EDIT: In a lot of places, the active or semi-active players are already (more or less) clustered; the Koprulu Zone comes to mind, as does Tanasinn/Sorchus/Force Lord over to the upper left. The really
dead parts of the map is the extreme left edge, the left side of the lower edge (with the Pfhor and Chirons), and an area around the middle of the extreme right edge (where the RIS, Altacarans, French, ESR, League of Free Stars, and apparently now the Hiigarans are all largely inactive).
My impression is that there are relatively few places where an active player is
surrounded by inactive players; even there, a fair amount of player-on-player interaction can occur at a distance.
Steve wrote:I wrote the population as 200 million quite a long while ago. In part it's because I didn't intend Pendleton to have as much landmass as Earth and to have a lot more ocean and it was also to reflect that the original population was fairly small and that there has been a constant "leak" of population (unsurprisingly coinciding with every Anglian occupation over the centuries) representing the emigration of freed slaves and abolitionists driven out after prior reconstruction efforts failed as well as any basic emigration (people approaching the upper class who decided they want to live on a First Galaxy planet, so they liquidate their assets into a galactic-standard currency and move off-world). Not to mention occasional slave revolts.

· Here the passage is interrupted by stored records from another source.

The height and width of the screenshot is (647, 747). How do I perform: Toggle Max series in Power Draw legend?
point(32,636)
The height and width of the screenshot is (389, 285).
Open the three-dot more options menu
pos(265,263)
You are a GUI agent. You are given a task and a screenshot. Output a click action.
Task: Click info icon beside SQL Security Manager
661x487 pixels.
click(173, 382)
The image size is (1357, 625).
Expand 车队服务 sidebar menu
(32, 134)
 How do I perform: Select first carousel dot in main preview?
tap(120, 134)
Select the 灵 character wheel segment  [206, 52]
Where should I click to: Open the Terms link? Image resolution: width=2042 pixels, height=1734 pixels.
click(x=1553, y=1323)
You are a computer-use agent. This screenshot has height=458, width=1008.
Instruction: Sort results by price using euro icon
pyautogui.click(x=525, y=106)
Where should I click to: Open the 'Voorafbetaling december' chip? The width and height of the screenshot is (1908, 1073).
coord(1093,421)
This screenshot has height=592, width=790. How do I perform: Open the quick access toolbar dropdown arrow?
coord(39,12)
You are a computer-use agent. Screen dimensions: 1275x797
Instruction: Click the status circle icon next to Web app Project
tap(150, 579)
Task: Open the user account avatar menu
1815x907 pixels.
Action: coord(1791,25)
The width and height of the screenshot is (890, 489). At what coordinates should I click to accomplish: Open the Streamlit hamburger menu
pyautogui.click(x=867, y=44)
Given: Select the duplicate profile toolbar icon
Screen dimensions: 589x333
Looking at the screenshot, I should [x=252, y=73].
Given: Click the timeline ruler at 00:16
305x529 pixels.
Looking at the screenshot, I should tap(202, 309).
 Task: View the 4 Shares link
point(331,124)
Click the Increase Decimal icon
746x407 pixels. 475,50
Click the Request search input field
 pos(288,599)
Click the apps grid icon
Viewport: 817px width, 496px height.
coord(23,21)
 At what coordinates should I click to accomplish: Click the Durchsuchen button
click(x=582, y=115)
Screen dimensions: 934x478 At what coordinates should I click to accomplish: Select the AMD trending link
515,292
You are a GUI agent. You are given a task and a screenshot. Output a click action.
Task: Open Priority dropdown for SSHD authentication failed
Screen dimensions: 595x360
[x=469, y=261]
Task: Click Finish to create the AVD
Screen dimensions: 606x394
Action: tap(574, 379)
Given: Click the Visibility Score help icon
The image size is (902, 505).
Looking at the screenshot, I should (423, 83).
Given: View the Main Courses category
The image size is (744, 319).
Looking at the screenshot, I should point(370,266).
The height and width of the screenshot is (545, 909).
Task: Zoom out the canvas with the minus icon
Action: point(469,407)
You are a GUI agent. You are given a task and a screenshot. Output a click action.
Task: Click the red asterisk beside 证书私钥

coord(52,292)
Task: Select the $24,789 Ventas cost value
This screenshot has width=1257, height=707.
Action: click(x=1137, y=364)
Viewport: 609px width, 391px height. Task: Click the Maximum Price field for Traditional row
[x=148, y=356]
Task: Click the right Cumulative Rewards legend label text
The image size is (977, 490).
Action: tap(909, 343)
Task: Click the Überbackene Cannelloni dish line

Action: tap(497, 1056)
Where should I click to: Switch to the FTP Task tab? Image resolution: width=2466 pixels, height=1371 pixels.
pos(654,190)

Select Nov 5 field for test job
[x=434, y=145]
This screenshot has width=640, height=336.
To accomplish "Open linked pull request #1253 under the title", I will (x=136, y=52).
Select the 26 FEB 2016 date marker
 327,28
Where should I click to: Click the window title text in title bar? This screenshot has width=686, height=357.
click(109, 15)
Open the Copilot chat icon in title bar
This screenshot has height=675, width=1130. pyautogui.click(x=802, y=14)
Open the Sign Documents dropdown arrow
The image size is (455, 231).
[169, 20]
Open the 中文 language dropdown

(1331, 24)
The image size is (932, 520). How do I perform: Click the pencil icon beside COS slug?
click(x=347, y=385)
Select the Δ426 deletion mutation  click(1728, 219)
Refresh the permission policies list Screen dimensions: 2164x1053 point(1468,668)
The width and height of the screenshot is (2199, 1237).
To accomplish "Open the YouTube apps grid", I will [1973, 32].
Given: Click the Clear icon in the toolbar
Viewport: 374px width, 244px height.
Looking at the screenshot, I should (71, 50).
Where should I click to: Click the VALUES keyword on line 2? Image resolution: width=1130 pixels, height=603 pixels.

OK. That combination of factors could do it, I suppose, though even then I'd feel a little odd about a population under 500 million or so. Otherwise, you wind up either with so little land area that everyone's living on a handful of mountain peaks while what would be continental plains on Earth are underwater, or with the conclusion that most of the land that's left is inhospitable... or that the "leaks" of population are on the order of half the population leaving every few generations, which seems a bit extreme.